スプレーや液体タイプの犬用ハミガキを使う
犬が歯に触れることにも恐怖があるようであれば、スプレーや液体タイプのアイテムを試してみましょう。
犬の口内にスプレーしたり、飲み水やフードに入れたりするだけで、愛犬の口腔内環境を整えることができます。口の中にスプレーされるのを嫌がる犬の場合、スポイトを使って口に液体を滴らせる方法がおすすめです。
歯磨き用のおもちゃやデンタルガムを使う
天然素材のヘチマやコットン、木製やナイロン製などいろいろな素材でできたおもちゃやデンタルガムには、噛むことでブラッシング効果をもたらし、歯垢がつきにくくなる効果が期待できます。

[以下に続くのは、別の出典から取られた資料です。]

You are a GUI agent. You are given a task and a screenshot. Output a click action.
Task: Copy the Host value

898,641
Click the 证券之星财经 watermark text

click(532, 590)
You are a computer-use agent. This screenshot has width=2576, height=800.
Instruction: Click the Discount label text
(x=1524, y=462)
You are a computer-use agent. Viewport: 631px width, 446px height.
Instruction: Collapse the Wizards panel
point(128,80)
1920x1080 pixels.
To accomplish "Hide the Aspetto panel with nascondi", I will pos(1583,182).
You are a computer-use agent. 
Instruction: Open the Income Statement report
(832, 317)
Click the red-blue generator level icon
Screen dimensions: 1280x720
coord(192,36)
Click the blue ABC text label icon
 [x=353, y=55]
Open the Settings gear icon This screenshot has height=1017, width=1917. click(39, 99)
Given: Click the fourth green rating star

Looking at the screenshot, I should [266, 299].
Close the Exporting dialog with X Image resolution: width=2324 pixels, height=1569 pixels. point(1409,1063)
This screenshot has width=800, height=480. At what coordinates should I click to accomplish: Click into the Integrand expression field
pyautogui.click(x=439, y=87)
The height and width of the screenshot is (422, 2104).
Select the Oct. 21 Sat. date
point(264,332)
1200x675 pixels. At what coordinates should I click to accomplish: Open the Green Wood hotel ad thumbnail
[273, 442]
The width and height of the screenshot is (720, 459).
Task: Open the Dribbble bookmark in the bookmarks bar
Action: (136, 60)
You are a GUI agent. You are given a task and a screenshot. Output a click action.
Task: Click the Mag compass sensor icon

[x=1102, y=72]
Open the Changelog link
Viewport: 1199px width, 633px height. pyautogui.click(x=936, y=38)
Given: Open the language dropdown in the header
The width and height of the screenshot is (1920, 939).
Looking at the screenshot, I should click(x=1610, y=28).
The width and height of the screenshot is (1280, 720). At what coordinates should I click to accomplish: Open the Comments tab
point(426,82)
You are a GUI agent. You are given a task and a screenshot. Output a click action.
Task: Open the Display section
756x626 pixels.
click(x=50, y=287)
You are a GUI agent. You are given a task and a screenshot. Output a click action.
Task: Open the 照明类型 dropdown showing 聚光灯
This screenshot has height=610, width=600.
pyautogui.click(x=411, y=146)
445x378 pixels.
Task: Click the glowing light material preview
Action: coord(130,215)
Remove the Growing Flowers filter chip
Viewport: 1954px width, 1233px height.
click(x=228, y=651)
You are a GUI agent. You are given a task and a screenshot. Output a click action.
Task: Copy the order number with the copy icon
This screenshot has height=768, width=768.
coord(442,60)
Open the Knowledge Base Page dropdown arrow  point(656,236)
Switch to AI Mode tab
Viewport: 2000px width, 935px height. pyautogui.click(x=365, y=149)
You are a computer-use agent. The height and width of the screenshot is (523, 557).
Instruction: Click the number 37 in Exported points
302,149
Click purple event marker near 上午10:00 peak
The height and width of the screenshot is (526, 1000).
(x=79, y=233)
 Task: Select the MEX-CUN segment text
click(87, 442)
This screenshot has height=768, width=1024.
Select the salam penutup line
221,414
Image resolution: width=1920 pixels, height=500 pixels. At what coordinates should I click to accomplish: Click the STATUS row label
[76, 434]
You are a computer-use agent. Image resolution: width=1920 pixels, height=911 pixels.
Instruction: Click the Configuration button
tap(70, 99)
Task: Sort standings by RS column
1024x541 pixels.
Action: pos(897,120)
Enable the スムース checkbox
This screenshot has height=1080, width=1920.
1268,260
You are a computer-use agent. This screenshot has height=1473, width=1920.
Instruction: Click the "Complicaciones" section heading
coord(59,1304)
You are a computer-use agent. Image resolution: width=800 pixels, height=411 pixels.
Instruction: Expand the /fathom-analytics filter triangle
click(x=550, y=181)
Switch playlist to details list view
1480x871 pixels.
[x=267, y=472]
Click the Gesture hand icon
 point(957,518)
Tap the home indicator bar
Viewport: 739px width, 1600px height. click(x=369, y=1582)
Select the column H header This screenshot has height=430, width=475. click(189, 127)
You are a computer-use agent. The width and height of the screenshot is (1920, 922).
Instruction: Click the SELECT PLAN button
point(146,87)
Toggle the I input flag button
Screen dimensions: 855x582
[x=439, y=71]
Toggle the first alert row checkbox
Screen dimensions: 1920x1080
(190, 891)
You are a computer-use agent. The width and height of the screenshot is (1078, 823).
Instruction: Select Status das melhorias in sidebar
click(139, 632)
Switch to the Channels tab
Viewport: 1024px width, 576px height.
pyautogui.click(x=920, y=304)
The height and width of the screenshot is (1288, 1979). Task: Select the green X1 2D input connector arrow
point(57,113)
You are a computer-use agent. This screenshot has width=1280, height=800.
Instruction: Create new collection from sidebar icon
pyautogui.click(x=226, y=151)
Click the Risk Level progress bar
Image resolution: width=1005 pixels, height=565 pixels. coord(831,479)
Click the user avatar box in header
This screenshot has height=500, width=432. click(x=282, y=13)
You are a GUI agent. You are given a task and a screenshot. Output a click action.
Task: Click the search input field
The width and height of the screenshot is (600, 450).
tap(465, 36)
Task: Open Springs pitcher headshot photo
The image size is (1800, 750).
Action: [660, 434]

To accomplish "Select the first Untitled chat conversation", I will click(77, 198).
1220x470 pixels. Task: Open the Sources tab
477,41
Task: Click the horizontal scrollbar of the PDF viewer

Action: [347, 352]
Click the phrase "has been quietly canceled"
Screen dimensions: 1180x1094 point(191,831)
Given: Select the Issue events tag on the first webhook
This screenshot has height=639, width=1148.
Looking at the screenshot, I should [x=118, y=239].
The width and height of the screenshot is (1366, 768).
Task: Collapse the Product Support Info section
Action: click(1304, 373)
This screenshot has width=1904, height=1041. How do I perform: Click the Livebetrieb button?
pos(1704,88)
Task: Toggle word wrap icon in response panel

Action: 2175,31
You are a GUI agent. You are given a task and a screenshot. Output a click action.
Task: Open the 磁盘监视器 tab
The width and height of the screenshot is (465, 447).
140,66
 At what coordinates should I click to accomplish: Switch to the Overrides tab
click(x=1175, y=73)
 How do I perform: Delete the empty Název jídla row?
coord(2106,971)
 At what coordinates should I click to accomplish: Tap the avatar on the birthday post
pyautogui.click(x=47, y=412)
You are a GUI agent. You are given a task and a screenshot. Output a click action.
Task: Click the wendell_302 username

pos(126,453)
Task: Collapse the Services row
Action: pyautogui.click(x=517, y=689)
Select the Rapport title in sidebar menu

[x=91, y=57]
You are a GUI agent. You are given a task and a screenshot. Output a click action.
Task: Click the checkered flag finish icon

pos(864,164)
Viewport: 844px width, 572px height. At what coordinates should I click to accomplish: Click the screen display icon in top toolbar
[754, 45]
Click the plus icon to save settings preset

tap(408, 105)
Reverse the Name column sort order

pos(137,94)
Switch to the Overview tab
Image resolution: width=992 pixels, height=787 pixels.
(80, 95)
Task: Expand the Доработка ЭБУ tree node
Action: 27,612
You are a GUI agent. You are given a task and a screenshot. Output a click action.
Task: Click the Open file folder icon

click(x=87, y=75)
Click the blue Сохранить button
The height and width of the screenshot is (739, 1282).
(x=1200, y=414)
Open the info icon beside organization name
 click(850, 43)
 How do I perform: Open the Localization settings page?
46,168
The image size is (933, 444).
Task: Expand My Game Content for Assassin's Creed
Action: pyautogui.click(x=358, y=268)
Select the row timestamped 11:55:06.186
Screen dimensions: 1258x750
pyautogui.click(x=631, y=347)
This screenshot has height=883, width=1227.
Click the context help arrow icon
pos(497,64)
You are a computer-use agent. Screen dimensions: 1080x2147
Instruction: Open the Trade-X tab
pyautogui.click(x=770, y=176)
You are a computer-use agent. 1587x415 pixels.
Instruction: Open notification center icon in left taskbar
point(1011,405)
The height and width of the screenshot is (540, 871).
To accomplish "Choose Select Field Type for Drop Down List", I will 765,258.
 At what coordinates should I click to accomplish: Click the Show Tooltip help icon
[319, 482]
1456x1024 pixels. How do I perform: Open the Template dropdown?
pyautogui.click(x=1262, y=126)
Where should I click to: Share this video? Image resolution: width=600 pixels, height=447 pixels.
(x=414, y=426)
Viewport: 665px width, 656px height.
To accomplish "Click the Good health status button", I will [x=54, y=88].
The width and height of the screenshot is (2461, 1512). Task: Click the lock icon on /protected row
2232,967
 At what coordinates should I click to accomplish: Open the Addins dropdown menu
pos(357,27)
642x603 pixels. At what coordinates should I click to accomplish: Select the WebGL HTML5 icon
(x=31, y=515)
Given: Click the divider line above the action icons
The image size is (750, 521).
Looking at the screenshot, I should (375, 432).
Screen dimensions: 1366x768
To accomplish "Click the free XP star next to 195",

ただし、歯ブラシを使った歯磨きとまったく同等の効果は期待できず、全ての歯垢を落とせるわけではありませんので、あくまで歯磨きができるようになるまでの一時的なサポートとして利用しましょう。
また、お気に入りのおもちゃやデンタルガムにスプレーや液体タイプの犬用ハミガキを付着させることで、歯に溜まった歯垢をより落としやすくなります。
急に歯磨きを嫌がるようになった
今までは問題なく歯磨きができていた愛犬が急に歯磨きを嫌がるようになった場合、口の中にトラブルを抱えている可能性があります。歯肉炎や虫歯になっている場合もあるので、早急に動物病院を受診しましょう。動物病院によっては「はみがき外来」が設置されているところもあり、愛犬のお口の悩みを気軽に相談できます。
適切な歯のケアをして、愛犬の健康管理に努めよう
愛犬が歯磨きを嫌がるからといって、口腔ケアを怠ると、歯周病のリスクが高まります。犬の唾液はアルカリ性なので、歯石に変わるスピードが人間よりも早く、3~5日とされているため、最低でも3日に1回は歯磨きをしないと、歯周病の原因となる歯石が溜まってしまう可能性があります。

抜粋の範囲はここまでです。